The new owners planned to retain the dwelling’s first and second-story apartments established by Charlotta while drastically renovating the interior historic fabric and constructing a rear addition. To complete the work, they hired well-known Black contractor Herbert DeCosta, Jr. of H.A. Decosta, Co. Plans were made to renovate the dwelling’s original Victorian-era entrance foyer, which was clad in dark natural woods with large fixtures and a bold staircase. Work included removing the staircase and replacing it with one reflective of the Chinese Chippendale style, telling the News & Courier it was “in keeping with the exterior piazza railings.” They also painted the woodwork white and installed French doors with etched glass that led into the drawing room. In the formal rooms, original mantelpieces were replaced with those salvaged from Spring White Plantation, one of several properties submerged for the damming of the Santee River. The rear piazzas were enclosed with glass panes, and the attic was refinished. A three-story hyphen was erected to connect the main dwelling with the outbuilding, and a new elevator was installed, which required infilling original exterior windows in both historic structures. They also established guest quarters in the rear outbuilding and filled the original carriage archway on the first floor to create a private single-door entry for the unit along Atlantic Street. Photographs taken shortly after this work confirm that the stained glass from the first-floor bay at the East Bay facade was removed, and the door beneath the entrance stairs had also been infilled (Figures 7-8).
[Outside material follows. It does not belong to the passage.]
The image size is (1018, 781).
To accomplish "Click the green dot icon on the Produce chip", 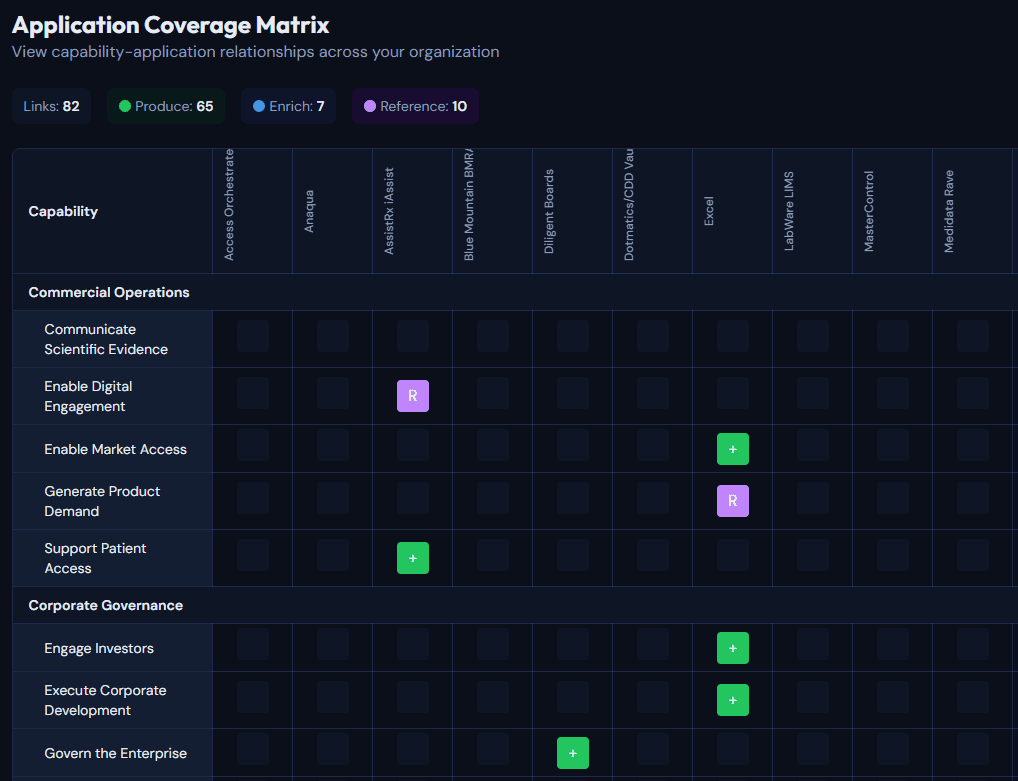I will 123,105.
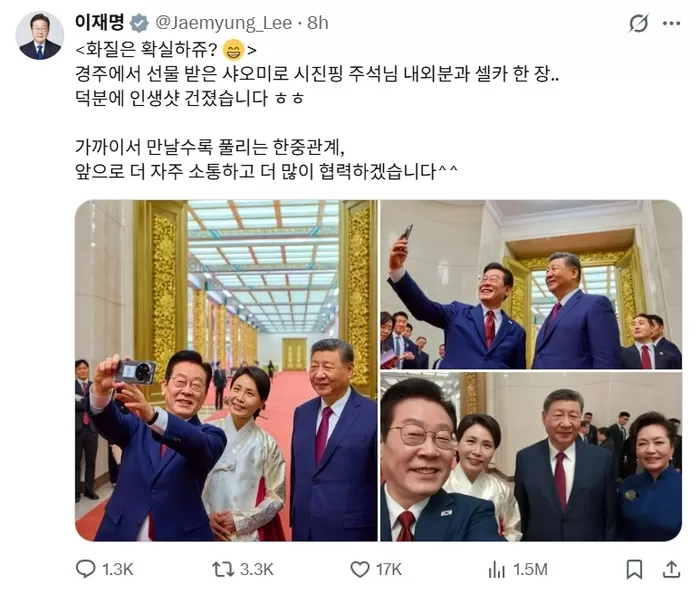
Task: Click the 17K likes count
Action: tap(388, 569)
In 1999, Betty Woodward sold the Drayton House for $1,550,000 to philanthropist and civic advocate Reba Kinne Huge, who made several other cosmetic changes and  restored the property’s antebellum tack house and stables. In August of 2022, the property was sold to Mark W. Jordan and Kimberly M. Hopkins for $6,900,000 in 2022. Four months later, the Drayton House was sold to current owners Robert and Julie Honeycutt, who underwent an extensive 2-1/2 year restoration and renovation of the entire property.